EXCERPT TO READ.
Human biology senior Saad Habib doesn’t speak Spanish.
Normally that would be a problem for someone living among Spanish-speaking Hondurans for a week, but for Habib, relating to the people was as easy as kicking a ball — something he’s done since the age of six.
“I made friends with tons of kids there because I could play,” he said. “They were like, ‘Wait, what’s this kid doing? He knows how to play soccer?’ I would go ask them to pass me the ball and do a little trick and I’d make interactions that way.”
On a playground near the health clinic where Habib worked for a week, the children would often spend their days playing soccer. At first they were timid of Habib, but through soccer they became more acquainted with him and started seeking him out to play with them.
“The first day I got there it was a little tough to just jump in and play,” Habib said. “But I would play a little bit, and the next day a kid would come up to me while I was working and be like, ‘Come on, let’s go.’ And he’d introduce me to his other friends, and by the end of the week I was accepted enough to play with the 15 and 16-year-olds, which was kind of cool.”

EXERCISES TO COMPLETE.
(a) In the article about Saad Habib, since what age has he been kicking a soccer ball?
(b) Set down the part of the article about Saad Habib starting with "On a playground" and going on through "play with them.", word for word.
(c) Resume the article about Saad Habib from the point where it stops.

ENTRIES SUPPLIED.
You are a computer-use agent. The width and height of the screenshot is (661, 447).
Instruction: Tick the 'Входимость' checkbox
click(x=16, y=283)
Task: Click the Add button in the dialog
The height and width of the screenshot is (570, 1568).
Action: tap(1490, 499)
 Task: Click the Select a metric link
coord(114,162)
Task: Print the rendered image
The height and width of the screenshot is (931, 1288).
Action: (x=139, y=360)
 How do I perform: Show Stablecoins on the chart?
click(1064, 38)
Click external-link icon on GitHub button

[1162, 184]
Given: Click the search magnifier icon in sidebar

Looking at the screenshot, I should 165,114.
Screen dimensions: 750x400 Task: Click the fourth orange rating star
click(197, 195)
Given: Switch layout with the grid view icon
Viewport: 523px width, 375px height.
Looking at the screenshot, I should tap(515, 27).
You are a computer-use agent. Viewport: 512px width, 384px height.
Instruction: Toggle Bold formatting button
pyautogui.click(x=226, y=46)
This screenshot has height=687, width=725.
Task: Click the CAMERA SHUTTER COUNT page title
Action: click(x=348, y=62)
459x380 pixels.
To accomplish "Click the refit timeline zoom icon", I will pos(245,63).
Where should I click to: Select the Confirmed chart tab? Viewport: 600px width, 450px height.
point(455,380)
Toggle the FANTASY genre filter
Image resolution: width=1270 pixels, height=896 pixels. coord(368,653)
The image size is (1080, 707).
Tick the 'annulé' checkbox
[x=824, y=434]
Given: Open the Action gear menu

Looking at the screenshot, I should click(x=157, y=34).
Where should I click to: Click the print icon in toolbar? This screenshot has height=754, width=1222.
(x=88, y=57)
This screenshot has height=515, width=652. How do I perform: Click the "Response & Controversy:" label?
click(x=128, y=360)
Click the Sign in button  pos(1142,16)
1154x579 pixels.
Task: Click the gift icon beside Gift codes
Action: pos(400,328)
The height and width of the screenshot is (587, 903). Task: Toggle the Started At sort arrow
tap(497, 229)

TASK-BY-TASK RESULTS.
(a) Since the age of six.

(b)
On a playground near the health clinic where Habib worked for a week, the children would often spend their days playing soccer. At first they were timid of Habib, but through soccer they became more acquainted with him and started seeking him out to play with them.

(c)
With a student body of various languages and cultural backgrounds, soccer is a common ground that allows students to build relationships with one another, microbiology senior Mohamed Askar said.
“I’ve met a lot of my friends playing soccer,” Askar said. “MSU has a lot of international students. That one thing that you can just relate to them with is soccer. It opens the door for friends.”
To provide a space where international and domestic students can gather and cheer their teams on in the World Cup, MSU’s Office for International Students and Scholars is hosting big-screen viewing parties in the International Center’s Crossroads Food Court for every game.
Director of the Office for International Students and Scholars Peter Briggs said during the 2010 World Cup more than 350 South Koreans, clad in red and bearing drums, flocked to the food court to support their home country’s team.
Late in the game, Briggs said, the South Korean team scored a goal to tie it up and keep them in the game, electrifying the atmosphere of the food court with eruptions of cheers and celebrations from the South Korean students.
“It was just one of the coolest things to see South Koreans be so proud of their country,” Briggs said.
The culmination of passions, emotions and interest that the World Cup evokes makes it the world’s sporting event, MSU history professor and soccer expert Peter Alegi said.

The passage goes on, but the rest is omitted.